◆ REQUIREMENTS
Please quote the listing below word for word, starting at its first line and ending with the line that contains "Action: click(295, 40)".

++++++++++

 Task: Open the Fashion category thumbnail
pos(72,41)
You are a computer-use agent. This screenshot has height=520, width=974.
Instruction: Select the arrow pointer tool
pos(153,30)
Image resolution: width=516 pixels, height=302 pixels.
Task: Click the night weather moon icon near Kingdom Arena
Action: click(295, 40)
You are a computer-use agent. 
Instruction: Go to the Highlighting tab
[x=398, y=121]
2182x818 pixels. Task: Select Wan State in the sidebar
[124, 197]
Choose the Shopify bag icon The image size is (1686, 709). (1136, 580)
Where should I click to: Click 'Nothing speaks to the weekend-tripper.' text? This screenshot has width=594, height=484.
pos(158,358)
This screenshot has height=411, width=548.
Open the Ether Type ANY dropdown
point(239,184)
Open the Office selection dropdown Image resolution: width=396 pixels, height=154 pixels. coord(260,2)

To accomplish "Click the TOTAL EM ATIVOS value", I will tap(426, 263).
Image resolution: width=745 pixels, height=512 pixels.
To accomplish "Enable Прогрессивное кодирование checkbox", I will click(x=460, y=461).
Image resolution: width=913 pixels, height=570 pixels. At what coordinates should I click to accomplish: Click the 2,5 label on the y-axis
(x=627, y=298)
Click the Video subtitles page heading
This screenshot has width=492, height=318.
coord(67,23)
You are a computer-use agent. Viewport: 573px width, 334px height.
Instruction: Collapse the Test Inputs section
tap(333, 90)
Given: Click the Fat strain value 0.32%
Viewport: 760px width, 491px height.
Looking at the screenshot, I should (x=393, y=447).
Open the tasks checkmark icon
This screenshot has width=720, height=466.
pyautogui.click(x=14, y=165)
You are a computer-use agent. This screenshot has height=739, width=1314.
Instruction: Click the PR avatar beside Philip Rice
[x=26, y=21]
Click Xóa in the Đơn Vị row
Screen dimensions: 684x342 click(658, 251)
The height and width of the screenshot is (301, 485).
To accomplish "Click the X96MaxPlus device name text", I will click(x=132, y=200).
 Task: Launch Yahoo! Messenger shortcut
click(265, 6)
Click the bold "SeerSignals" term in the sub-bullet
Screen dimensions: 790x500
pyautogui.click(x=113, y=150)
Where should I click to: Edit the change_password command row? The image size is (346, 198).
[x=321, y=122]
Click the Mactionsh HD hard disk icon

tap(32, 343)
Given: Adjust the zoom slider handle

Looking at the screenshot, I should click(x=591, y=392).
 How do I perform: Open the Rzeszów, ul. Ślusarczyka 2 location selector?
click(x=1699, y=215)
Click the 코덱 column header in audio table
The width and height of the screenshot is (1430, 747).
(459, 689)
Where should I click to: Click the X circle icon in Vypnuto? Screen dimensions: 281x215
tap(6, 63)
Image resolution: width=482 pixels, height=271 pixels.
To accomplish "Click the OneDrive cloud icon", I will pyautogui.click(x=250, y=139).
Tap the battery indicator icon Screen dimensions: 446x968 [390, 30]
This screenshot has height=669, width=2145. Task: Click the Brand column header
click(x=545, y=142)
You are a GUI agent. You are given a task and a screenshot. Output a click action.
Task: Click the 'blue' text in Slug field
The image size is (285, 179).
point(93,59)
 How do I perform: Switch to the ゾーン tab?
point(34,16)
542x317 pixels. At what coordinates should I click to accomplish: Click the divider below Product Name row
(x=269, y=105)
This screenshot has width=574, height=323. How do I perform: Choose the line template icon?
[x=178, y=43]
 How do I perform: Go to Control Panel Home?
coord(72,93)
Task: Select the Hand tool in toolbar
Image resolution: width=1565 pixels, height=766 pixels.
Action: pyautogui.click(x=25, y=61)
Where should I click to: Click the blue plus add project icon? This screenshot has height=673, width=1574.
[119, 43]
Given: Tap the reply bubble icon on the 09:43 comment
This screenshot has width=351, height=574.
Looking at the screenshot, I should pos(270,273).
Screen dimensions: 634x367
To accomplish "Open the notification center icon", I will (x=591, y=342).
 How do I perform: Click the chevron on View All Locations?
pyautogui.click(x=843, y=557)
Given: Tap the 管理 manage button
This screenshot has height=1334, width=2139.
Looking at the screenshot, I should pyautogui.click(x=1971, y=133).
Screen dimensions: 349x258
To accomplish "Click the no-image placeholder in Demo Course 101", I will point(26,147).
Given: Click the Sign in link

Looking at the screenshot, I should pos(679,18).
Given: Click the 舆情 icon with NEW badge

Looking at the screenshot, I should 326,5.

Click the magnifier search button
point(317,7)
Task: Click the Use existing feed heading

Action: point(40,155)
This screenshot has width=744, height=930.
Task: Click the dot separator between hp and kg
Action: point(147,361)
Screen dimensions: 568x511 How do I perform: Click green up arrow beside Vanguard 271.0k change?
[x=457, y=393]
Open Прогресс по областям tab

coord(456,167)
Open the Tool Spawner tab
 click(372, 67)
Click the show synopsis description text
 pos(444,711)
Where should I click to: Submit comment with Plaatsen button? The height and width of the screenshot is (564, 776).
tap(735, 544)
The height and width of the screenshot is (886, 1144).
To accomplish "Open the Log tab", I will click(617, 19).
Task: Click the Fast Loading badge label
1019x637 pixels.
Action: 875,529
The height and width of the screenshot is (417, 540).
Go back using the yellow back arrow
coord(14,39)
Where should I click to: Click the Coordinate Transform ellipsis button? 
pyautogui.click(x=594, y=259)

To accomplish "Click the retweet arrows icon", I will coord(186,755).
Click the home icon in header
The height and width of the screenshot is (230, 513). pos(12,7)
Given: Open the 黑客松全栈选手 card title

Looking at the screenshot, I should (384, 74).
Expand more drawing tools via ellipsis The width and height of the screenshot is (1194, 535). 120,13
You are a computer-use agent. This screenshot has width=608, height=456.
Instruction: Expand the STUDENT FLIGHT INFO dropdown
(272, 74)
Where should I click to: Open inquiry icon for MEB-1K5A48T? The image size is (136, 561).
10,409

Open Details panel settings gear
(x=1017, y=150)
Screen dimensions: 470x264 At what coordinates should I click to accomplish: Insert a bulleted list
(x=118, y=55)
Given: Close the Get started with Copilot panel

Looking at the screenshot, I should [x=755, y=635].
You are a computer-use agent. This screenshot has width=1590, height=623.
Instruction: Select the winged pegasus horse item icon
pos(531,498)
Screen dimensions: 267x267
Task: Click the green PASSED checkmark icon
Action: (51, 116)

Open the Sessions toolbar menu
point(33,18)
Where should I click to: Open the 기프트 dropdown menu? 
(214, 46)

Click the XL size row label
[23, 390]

++++++++++

◆ SOLUTION FOR THIS EXERCISE
 Task: Open the Fashion category thumbnail
pos(72,41)
You are a computer-use agent. This screenshot has height=520, width=974.
Instruction: Select the arrow pointer tool
pos(153,30)
Image resolution: width=516 pixels, height=302 pixels.
Task: Click the night weather moon icon near Kingdom Arena
Action: click(295, 40)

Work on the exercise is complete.